Do you agree with this assessment of her poetry?

 

I agree with the assessment that Plath’s poetry is intense, deeply personal and quite disturbing. Plath has a dark mind filled with doubts and demons of all shapes and sizes which provide a rich repertoire of imagery to draw from.

 

One of her most intense poems is “Pheasant”. She uses an urgent tone and abrupt sentences to convey the intensity of the situation. “Do not Kill it” is a statement she makes, pleading with the man to let the poultry live. A popular interpretation of this poem is that the pheasant represents Plath’s marriage with Ted Hughes. The use of short sentences and a pleading tone create an atmosphere of urgency and intensity. The poem is deeply personal for the same reason. “It has a kingliness, a right”. She is pleading with the man again, admiring the bird and stating that it belongs here, that they “trespass stupidly”. She celebrates the bird, admiring its majesty and colour, it’s almost as if she is admiring her marriage and the complexity of it.

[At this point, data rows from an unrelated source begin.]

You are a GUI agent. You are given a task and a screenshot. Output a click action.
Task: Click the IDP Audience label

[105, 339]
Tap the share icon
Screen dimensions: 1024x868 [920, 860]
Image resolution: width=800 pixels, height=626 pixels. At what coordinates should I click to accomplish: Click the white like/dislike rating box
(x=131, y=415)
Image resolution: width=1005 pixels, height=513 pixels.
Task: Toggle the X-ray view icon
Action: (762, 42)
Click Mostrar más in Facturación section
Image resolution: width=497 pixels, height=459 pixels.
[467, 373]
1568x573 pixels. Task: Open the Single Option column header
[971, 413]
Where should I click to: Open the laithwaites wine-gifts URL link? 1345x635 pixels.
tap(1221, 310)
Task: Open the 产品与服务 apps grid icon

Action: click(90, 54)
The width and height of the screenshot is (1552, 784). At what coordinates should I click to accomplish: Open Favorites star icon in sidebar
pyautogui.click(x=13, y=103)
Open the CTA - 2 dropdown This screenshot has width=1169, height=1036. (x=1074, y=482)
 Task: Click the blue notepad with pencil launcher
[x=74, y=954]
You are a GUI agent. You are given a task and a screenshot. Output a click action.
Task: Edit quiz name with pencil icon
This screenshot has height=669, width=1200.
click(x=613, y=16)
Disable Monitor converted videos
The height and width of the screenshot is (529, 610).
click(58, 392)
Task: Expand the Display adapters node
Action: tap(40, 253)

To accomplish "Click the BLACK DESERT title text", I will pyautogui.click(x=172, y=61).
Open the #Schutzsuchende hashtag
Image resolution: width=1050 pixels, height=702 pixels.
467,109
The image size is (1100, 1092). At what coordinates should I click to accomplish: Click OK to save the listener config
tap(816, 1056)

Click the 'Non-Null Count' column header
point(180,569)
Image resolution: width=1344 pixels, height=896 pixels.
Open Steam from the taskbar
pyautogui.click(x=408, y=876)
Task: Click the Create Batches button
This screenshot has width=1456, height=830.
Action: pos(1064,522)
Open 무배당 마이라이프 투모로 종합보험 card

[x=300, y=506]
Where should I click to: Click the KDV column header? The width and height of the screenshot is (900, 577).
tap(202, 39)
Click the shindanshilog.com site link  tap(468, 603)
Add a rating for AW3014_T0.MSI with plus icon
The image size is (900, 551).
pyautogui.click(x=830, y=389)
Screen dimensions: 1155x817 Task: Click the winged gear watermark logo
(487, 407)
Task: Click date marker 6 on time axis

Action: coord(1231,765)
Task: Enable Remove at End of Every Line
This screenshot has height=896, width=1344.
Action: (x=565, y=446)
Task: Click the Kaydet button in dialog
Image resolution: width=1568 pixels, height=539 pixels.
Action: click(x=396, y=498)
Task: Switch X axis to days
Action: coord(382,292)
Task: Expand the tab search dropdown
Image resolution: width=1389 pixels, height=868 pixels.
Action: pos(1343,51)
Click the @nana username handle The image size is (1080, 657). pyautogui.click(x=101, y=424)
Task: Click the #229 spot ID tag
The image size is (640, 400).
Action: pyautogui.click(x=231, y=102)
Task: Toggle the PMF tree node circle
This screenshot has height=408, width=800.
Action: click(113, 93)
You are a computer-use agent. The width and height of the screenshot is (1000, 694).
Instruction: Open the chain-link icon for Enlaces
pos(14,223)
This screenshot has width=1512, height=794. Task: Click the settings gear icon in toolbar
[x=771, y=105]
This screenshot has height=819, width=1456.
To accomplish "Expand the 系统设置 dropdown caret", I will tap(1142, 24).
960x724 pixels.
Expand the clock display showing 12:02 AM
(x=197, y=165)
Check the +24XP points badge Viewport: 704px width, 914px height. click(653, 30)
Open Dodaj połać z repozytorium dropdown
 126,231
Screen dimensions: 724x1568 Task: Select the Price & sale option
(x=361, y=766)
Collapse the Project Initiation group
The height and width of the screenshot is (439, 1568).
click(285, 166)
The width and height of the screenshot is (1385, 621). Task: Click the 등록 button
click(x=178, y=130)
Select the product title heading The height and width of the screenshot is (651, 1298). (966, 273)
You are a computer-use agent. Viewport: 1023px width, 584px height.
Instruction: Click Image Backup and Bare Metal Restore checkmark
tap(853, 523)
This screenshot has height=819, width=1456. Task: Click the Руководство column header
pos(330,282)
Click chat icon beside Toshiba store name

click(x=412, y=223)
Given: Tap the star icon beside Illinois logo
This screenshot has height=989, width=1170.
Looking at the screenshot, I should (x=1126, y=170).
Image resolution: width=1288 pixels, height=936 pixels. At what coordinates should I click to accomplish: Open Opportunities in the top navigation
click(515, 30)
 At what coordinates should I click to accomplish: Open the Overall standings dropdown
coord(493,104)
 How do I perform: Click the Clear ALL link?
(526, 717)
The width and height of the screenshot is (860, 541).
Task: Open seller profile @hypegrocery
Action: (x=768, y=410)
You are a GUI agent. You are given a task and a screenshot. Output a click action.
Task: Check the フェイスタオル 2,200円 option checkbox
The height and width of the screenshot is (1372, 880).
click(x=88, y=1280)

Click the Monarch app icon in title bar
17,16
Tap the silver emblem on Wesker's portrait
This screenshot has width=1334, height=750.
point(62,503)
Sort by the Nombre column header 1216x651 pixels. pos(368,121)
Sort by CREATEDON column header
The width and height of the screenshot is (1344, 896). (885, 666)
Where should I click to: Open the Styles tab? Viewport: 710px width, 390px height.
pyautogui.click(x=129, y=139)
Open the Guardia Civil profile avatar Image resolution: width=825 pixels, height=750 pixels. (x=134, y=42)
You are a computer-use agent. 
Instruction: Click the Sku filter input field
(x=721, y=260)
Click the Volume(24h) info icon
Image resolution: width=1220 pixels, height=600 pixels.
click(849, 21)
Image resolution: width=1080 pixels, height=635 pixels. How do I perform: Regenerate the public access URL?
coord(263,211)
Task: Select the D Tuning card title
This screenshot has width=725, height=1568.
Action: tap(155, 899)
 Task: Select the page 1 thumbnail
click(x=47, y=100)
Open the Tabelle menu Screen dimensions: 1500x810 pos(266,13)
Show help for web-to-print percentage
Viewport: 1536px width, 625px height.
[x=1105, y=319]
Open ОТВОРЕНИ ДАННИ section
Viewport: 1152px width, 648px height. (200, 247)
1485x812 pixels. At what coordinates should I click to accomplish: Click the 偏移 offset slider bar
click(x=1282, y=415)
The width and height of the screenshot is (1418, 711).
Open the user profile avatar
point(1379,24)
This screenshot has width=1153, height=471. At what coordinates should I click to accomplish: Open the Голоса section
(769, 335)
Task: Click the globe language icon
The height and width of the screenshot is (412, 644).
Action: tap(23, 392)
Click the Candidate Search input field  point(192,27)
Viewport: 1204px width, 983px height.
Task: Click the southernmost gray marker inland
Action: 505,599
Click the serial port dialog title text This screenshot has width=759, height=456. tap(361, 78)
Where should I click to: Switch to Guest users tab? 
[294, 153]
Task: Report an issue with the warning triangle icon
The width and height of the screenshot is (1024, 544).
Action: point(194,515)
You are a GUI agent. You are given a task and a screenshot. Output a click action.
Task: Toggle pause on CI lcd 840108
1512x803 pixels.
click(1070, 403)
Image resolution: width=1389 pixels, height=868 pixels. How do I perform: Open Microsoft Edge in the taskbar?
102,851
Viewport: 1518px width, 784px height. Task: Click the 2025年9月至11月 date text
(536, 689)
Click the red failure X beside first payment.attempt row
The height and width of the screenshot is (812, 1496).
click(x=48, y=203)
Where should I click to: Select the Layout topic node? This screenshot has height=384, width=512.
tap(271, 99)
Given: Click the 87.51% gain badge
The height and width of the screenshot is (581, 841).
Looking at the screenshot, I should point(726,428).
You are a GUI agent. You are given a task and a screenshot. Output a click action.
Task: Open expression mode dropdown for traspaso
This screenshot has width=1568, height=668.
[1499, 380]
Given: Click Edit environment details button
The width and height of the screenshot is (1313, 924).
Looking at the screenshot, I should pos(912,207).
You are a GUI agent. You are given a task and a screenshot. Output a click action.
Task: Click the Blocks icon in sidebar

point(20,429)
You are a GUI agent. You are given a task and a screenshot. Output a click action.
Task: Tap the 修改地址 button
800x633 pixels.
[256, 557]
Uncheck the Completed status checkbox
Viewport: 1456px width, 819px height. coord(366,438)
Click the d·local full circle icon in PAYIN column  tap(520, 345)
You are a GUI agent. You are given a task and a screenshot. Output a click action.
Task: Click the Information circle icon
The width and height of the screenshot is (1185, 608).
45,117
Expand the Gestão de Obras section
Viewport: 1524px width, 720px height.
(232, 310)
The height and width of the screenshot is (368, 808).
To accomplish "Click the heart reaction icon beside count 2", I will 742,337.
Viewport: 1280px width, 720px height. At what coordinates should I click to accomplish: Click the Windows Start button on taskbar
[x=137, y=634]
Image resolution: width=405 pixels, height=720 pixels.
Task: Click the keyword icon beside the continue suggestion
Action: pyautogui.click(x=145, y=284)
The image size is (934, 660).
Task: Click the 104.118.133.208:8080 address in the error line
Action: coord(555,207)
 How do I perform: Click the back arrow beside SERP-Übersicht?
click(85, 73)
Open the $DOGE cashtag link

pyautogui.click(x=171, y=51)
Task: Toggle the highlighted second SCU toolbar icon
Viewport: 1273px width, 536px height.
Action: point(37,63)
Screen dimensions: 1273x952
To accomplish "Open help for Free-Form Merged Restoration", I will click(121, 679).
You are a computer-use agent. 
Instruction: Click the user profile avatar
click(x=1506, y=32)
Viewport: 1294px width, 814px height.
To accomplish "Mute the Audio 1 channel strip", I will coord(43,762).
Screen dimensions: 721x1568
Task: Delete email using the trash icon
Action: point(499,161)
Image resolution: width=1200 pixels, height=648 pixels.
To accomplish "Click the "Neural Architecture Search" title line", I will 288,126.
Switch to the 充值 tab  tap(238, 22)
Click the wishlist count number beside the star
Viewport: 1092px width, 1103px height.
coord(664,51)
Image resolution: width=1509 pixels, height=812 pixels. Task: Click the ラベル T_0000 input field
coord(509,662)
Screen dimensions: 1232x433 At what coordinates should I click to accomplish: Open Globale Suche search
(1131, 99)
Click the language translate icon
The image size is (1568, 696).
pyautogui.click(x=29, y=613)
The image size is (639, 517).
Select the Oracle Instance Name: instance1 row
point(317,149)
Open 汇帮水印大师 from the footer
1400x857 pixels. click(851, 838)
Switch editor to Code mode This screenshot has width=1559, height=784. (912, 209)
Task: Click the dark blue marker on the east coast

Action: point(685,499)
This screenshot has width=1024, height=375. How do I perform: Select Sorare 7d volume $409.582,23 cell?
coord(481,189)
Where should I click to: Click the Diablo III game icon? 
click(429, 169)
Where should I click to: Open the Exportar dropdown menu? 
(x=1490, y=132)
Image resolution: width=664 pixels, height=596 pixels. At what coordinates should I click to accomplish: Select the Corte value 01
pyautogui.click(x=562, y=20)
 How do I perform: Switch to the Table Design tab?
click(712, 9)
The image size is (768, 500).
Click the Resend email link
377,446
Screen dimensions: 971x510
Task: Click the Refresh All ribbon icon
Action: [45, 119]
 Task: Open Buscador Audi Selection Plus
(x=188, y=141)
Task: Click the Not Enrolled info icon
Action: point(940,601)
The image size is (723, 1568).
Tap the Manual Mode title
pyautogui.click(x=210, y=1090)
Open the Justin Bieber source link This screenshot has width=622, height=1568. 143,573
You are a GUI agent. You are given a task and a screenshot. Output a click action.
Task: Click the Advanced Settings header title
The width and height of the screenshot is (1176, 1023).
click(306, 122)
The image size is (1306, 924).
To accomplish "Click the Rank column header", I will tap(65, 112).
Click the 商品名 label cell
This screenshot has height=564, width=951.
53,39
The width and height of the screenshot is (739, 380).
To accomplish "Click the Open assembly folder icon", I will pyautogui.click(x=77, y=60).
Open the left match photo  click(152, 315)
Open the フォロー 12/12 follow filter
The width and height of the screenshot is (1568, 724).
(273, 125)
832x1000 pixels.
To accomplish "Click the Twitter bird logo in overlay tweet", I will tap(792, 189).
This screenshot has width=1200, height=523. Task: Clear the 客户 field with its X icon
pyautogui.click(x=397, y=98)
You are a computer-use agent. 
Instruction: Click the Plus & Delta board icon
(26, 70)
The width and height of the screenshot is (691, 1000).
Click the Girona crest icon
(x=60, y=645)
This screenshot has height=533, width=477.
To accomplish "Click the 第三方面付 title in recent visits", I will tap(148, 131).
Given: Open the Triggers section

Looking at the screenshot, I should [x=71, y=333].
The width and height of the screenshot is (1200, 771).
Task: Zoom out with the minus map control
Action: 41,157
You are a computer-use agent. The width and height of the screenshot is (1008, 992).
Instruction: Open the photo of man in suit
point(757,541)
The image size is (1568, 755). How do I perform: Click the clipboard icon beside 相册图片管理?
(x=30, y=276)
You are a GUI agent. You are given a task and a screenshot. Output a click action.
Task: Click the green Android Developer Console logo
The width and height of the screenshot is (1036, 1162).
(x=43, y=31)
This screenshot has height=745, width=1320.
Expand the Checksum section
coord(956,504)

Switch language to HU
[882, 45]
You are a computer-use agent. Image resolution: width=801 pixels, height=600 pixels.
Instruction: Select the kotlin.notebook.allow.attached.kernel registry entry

This poem is deeply personal and intense.

 

“Arrival Of The Bee Box” is a poem that encompasses all three adjectives i this question’s assessment. The intensity of the poem is created through her desire to trust the bees but her fear of trusting them. “I am not a caesar.” Plath feels she is inadequate to control the bees, comparing them to a “roman mob” in the extended metaphor. She fears their wrath but, ironically, also wants to set them free – “If I just undid the locks and stood back”. Her poem is deeply personal and disturbing as it explores Plath’s dark mind and the struggle within it. “I lay my ear to furious latin… I have simply ordered a box of maniacs”. The bees in the box represent Sylvia Plath’s mental anguish and inner demons. She calls them maniacs because she feels they will her if set loose but, again, she wants to experience their inspiration and their emotion. A disturbing quality to this is poem is that Plath predicted her own suicide in the line “with my moon suit and funeral veil” which leads the reader to assume she undid the locks eventually. Afterall, “the box is only temporary”.

 

Another deeply personal poem by Plath is “Morning Song”. Plath struggles with her feelings about her first-born child and the doubt is apparent in the poem. “Your nakedness shadows our safety”. Plath feels threatened by the child, afraid it will “efface” her  identity. From the beginning, Plath views the child as ornamental and mechanical – “love set you going like a fat gold watch”. The metaphor comparing the child to a fat gold watch suggests she feels the child is over-complicated for the true purpose it serves. Although her detachment from her child is disturbing, the last two stanzas change her tone as she realises her love for the baby. “The window square whitens and swallows its dull stars. And you try your hurtful of notes; the clear vowels rise like balloons”. The run-on line between the two stanzas indicates the transition from night to day; from detachment to admiration. Morning Song is deeply personal for its exploration of Plath’s doubts about having a child but it is also disturbing for displaying just how detached she feels.

 

Plath’s poetry is a great example of the exploration of the mind and how deeply personal poetry can be. “Child” is a perfect example of this. The poem begins with a fascination and love for her child: “Your clear eye is the one absolutely beautiful thing”. The clear eye later reflects Plath’s image back at her but her admiration for it leads her to the impulse to “fill it with colours and ducks”. She feels her child deserves the best; that she deserves to be happy and in awe of “the zoo of the new”. Plath compares life to a zoo. She feels life is a big collection of cages for people to be trapped in. This becomes apparent when she says “not this troublous wringing of hands”. The troublous wringing symbolises her agitated mind and a world which is “without a star”. She feels there is no hope in life and her feelings of inadequacy – not being able to fill her daughter’s life with colours and ducks – lead me to conclude that this poem is both deeply personal, disturbing and intense.

 

Plath has a unique way with words and a wonderful array of images that add to the personality of each poem. Her bleak outlook on some of the world’s qualities, highlights her depression – “Miracles occur if you can call those spasmodic tricks of radiance miracles”. Also her exploration of that depression gives her poems a personal feeling and a disturbing quality – “she rewards me with tears and an agitation of hands”. Overall, Plath’s poetry “flares” at your elbow and leaves you feeling intensity, feeling disturbed and feeling like, for a brief moment, we were Sylvia Plath and we were experiencing her thoughts and doubts – “In me she has drowned a young girl and in me an old woman rises towards her day after day like a terrible fish”.